Les enjeux de ce suspense malsain ne sont guère éloignés de Triangle of Sadness et autres The Menu. Il s'agit d'une satire cynique, acidulée et nihiliste sur les puissants de ce monde qui se croient tout permis avec leur argent. Le duo fait la rencontre d'une mystérieuse jeune femme (Mia Goth) et de son groupe d'amis et la situation ne tarde pas à s'envenimer. Évidemment, le film est à prendre au second degré tant l'humour noir mène le bal.
Le tout est croisé avec un récit dystopique qui pose des questions sur la longévité et le clonage, utilisant la technologie et le corps humain (bonjour David Cronenberg!) à des fins surprenantes. Une réflexion qui demeure tout de même ténue, prenant la forme d'une métaphore sur le ressourcement de l'être humain qui se permet toutes les folies - même les plus extrêmes - avant de se trouver réellement. À force d'essayer tous les masques à sa disposition, il en restera bien un pour dévoiler sa véritable identité.

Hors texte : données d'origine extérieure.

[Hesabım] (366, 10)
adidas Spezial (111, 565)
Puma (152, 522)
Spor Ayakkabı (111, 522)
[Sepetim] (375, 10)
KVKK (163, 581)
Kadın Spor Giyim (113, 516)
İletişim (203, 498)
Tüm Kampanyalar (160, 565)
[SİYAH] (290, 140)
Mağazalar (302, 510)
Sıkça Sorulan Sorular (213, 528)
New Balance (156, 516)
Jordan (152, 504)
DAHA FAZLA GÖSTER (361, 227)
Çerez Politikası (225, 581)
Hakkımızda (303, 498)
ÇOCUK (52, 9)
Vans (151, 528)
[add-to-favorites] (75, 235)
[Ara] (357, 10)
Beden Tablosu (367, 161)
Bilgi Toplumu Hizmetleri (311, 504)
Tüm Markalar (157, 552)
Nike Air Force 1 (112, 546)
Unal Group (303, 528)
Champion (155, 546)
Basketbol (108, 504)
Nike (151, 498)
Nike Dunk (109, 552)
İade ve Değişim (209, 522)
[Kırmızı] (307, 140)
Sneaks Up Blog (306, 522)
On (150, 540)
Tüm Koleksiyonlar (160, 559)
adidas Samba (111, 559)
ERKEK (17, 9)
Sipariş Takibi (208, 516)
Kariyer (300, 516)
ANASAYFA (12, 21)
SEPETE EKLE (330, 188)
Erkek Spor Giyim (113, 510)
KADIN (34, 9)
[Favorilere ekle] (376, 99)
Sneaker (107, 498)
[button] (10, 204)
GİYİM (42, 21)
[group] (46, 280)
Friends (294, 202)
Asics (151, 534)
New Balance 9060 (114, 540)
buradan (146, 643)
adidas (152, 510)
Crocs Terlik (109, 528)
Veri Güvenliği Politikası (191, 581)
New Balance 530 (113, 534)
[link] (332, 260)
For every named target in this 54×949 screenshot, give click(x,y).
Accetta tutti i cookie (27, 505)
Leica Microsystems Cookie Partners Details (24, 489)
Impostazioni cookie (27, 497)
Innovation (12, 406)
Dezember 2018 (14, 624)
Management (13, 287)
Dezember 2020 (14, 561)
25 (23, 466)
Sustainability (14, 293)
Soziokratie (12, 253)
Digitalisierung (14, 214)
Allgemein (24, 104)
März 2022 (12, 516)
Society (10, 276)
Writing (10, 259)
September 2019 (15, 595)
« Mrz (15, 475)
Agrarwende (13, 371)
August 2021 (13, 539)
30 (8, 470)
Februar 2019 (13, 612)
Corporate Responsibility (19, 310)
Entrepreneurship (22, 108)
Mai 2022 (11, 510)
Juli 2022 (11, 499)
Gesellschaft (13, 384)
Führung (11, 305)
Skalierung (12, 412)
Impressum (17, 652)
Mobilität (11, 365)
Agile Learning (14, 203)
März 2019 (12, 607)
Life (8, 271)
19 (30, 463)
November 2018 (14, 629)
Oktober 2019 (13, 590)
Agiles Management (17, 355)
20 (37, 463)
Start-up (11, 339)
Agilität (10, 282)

Plus le long métrage avance et plus il devient un simple prétexte à une accumulation de scènes violentes et sexuelles sous fond de psychotropes. La production est classée 16 ans et plus et ce n'est pas un hasard. Ici, Gaspar Noé semble reprendre Mandy. Là, c'est Alejandro Jodorowsky qui offre une variation de Salo ou les 120 journées de Sodome. Avant que Michael Haneke ne s'essaye à A Clockwork Orange. Brandon Cronenberg semble encore dans l'adolescence et il cherche à déranger et à provoquer, à susciter des émotions fortes. Il y arrive plus souvent qu'autrement même si sa démarche manque parfois de subtilité et de sincérité. Peut-être qu'un jour, il pourra se comparer à Sion Sono ou à son père.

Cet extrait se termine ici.